We show the estimated regression attentions for all continuous and binary components $j$ for 5000 randomly selected claims (we do not display all claims to not overload the plots).



In [None]:
## select at random 5000 claims to not overload plots
nsample <- 5000
set.seed(seed)
idx <- sample(x = 1:nrow(test), size = nsample)


In [None]:
# data for plotting
beta_x_smp <- beta_x[idx, ]
test_smp <- test[idx, ]
test_smp$Gender <- as.numeric(test_smp$Gender)
test_smp$PartTimeFullTime <- as.numeric(test_smp$PartTimeFullTime)
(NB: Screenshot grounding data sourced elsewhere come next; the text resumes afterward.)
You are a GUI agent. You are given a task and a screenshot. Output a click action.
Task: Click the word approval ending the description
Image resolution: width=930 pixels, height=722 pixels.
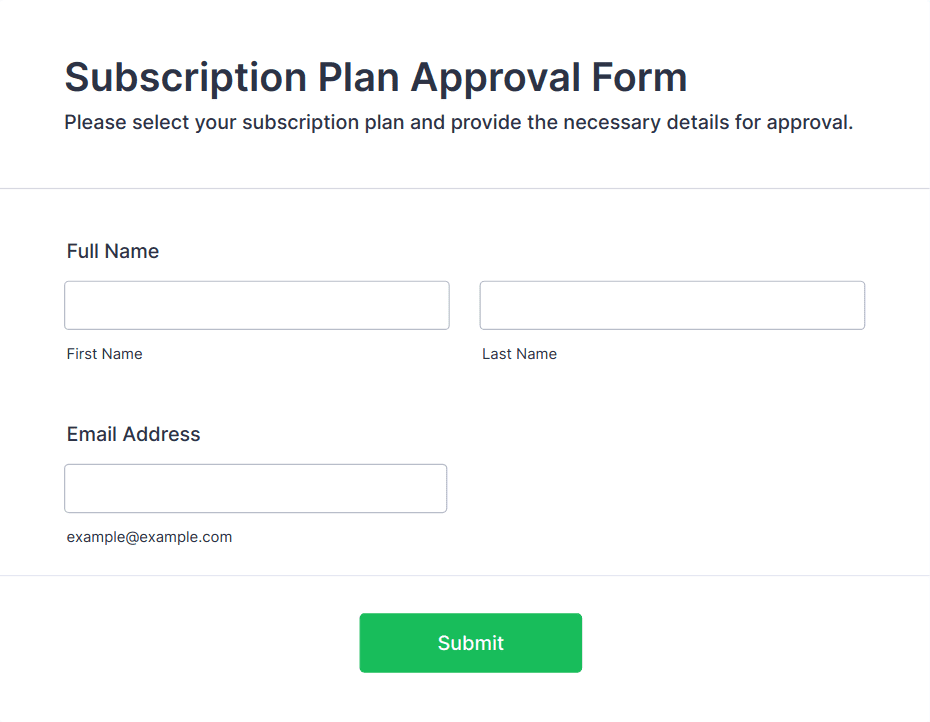coord(810,123)
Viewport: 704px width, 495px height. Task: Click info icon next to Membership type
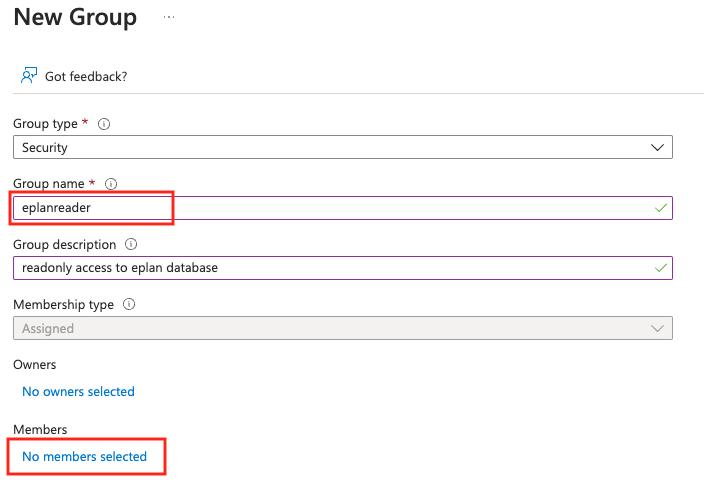129,305
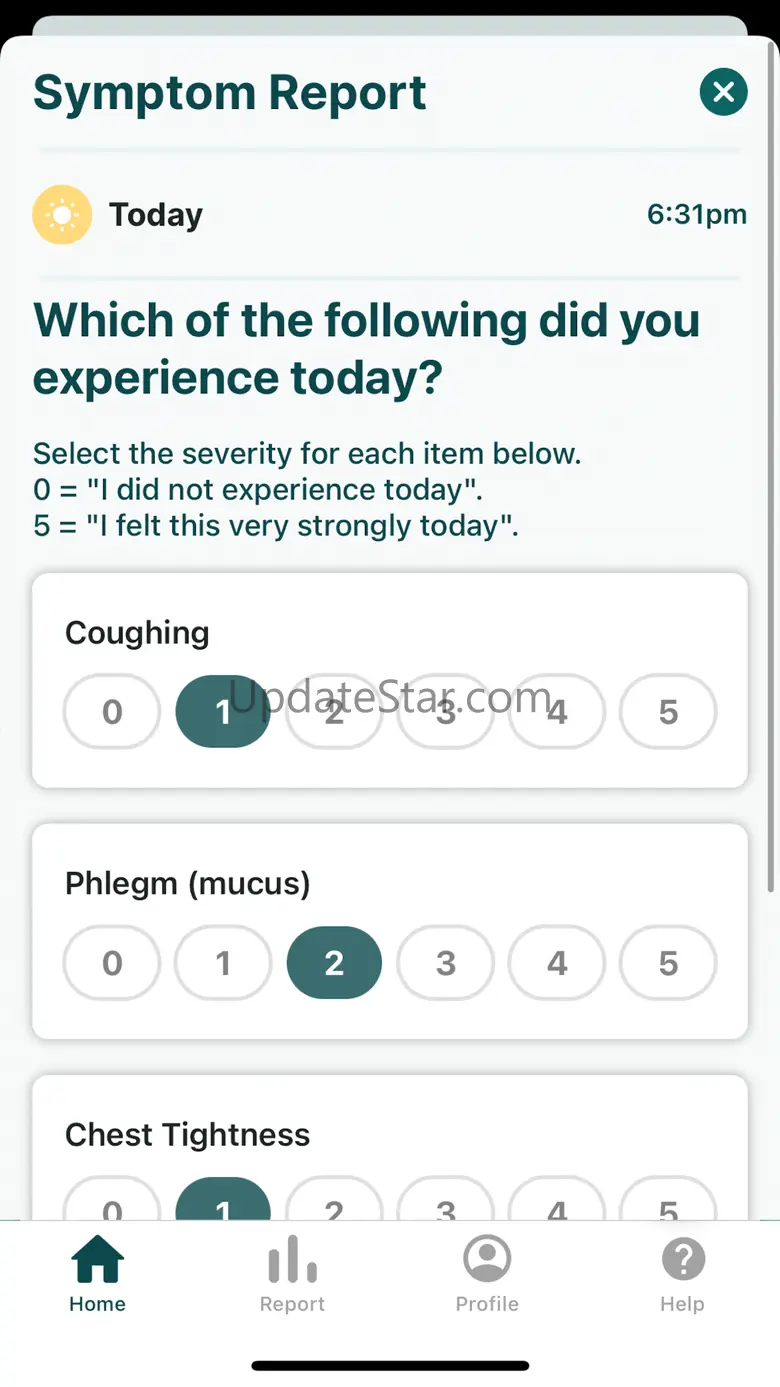Open the Help question mark icon
The width and height of the screenshot is (780, 1387).
point(683,1259)
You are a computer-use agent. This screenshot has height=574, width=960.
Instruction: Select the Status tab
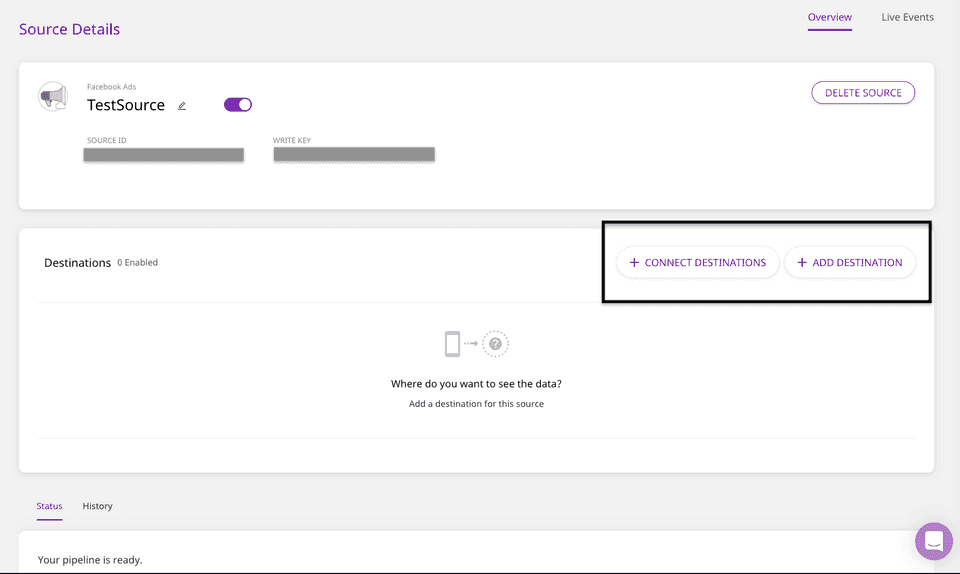[49, 506]
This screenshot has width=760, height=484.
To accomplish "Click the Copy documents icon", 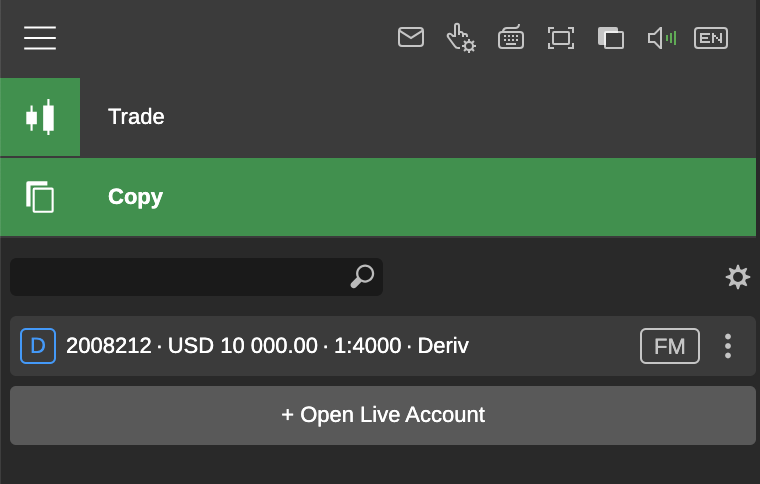I will point(40,197).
Below we show the regression attentions of 50000 randomly selected covariates. The shaded green area shows the interval $\mathcal{I}_{99:9\%}$, and the text in the subtitle shows the coverage ratio (CR) of this interval $\mathcal{I}_{99:9\%}$. The y-scale is identical in all plots (the orange lines are at$+/- 0.25$ for orientation purposes), and on the x-scale we have covariate components $x_j$.



In [None]:
# Plotting for all continuous and binary features
for (ll in 1:length(num_names)) {
    kk <- num_names[ll]
    dat_plt <- data.frame(var = test_smp[, col_names[ll]],
                          bx = beta_x_smp[, kk + length(col_features)],
                          col = rep("green", nsample))
    plt <- ggplot(dat_plt, aes(x = var, y = bx)) + geom_point() + 
              geom_hline(yintercept = 0, colour = "red", size = line_size) + 
              geom_hline(yintercept = c(-quant_rand, quant_rand), colour = "green", size = line_size) +
              geom_hline(yintercept = c(-1,1)/4, colour = "orange", size = line_size, linetype = "dashed") +
              geom_rect(
                mapping = aes(xmin = min(var), xmax = max(var), ymin = -quant_rand, ymax = quant_rand),
                fill = dat_plt$col, alpha = 0.002
              ) + lims(y = c(-0.75,0.75)) +
              labs(title = paste0("Regression attention: ", col_names[ll]),
                   subtitle = paste0("Coverage Ratio: ", paste0(round(II[, col_names[ll]] * 100, 2)), "%"),
                   x = paste0(col_names[ll], " x"), y = "regression attention beta(x)")
    print(plt)
}


These coverage ratios are around $99.9\%$ for the covariates HoursWorkedPerWeek, DaysWorkedPerWeek and AccWeekday (besides the two purely random components). This suggests that these three terms may not be necessary in our regression model, and the remaining terms seem significant, i.e., the null hypothesis $H_0$ of setting these regression attentions to zero is rejected. We mention that HoursWorkedPerWeek and DaysWorkedPerWeek are almost fully concentrated in one single value. These terms seem to not allow to suffciently differentiate the claims.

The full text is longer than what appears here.